Be prepared to explain your reasoning:
- Suppose you are the director of an Internet Service Provider (for example,
AOL) that serves the e-mail needs of 10,000 customers. You receive dozens
of complaints from them every week about the volume of spam they are
receiving. Meanwhile, American spammers are hacking into computers in
Jamborea (an East Asian country) and using them to mail spam back to the
United States. You estimate that at least 99% of email originating from
Jamborea is spam. A few of the messages, however, are probably legitimate
emails. Should you do anything to restrict the flow of messages from
Jamborea to your customers?
- Any original piece of intellectual property you have created, such as a
poem, term paper, or photograph, is automatically copyrighted, even if you
did not label it with a copyright notice. Think about your most valuable
piece of copyrighted material. Describe the ownership rights you would
like to claim on it.
- Which is more likely to be effective in protecting intellectual property in
digital media such as CDs and DVDs: tougher copyright laws or new
technologies incorporating more sophisticated anti-copying measures?

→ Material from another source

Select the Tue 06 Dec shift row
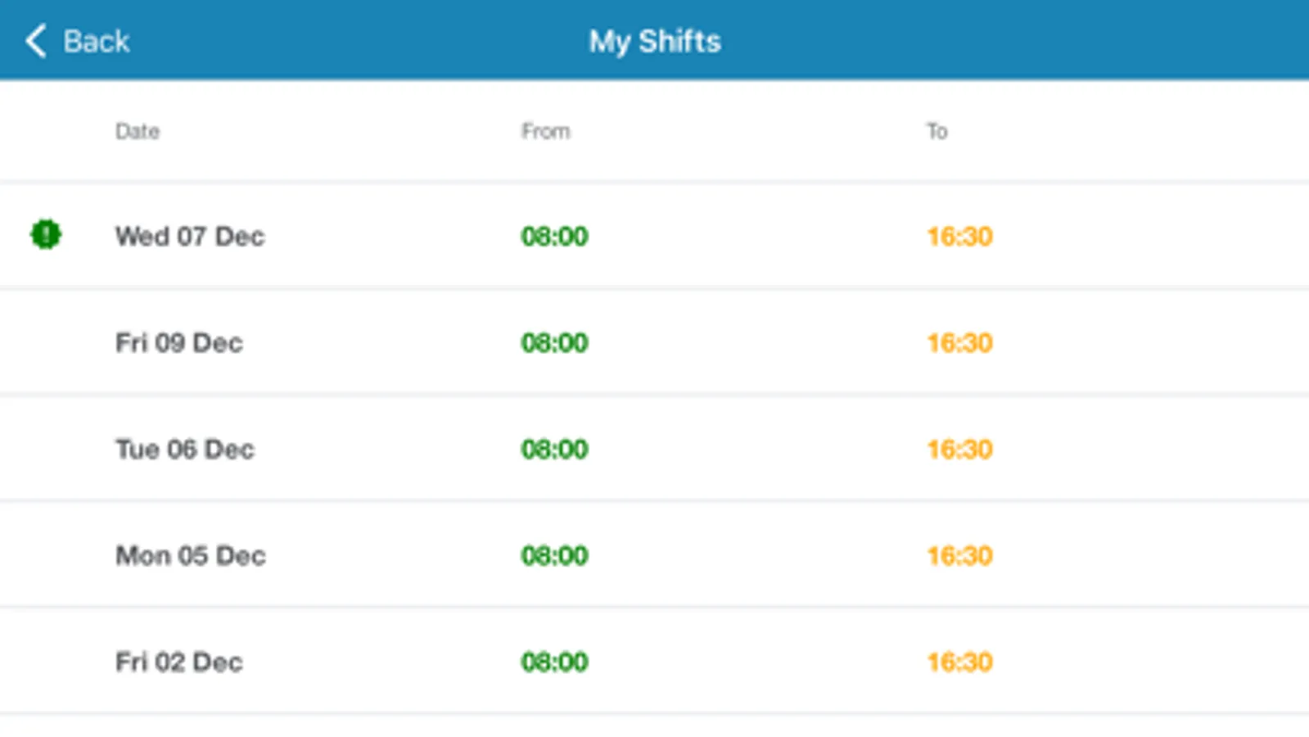1309x737 pixels. click(185, 449)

- You are applying for an account at a video rental store. The clerk asks
you to fill out the application form completely. One of the fields asks
for your Social Security number. You leave that field blank. The clerk
refuses to accept your application with the field filled in. You ask to
speak to the manager and the clerk replies that the manager is
unavailable. Would it be wrong in this situation to fill in a fake Social
Security number?
- In a recent study, people in subway stations were offered a cheap pen in
return for disclosing their passwords. About 90% offered their passwords
in return for the pen. Do people really value privacy?
- Oberlin College requires that every computer brought to campus by a student
be inspected for viruses. System administrators remove all of the viruses
from the students' computers. Students whose computers subsequently pick
up and spread a virus may be fined $25, whether they knew about the virus
or not. Is this an ethically justifiable policy?
- While waiting for an appointment with your physician, you see a brochure
advertising a new surgical procedure that implants a tiny computer chip
inside your skull just behind your left ear. The purpose of the chip is to
help you associate names with faces. The procedure for inserting the chip
is so simple that your physician is performing it in her office. Suppose
your career is in sales, where such a device could help you earn high
commissions. What questions would you want to have answered before you
agreed to have such a device inserted into your skull?
- At work you manage a team of five employees. Your boss tells you that
because of a company-wide layoff, you will need to lay off one of your team
members. Two of your employees are substantially less productive than the
other three, but you aren't sure which of these two to lay off. You know
that the company keeps track of all Internet traffic to each person's
computer, although you have never shared this information with your team.
You could use this information to determine how much time, if any, these
two employees are spending surfing the Web. Is it wrong to access these
traffic records?
The preceding discussion questions were taken from M. J. Quinn, Ethics
for the Information Age, Addison Wesley, 2005.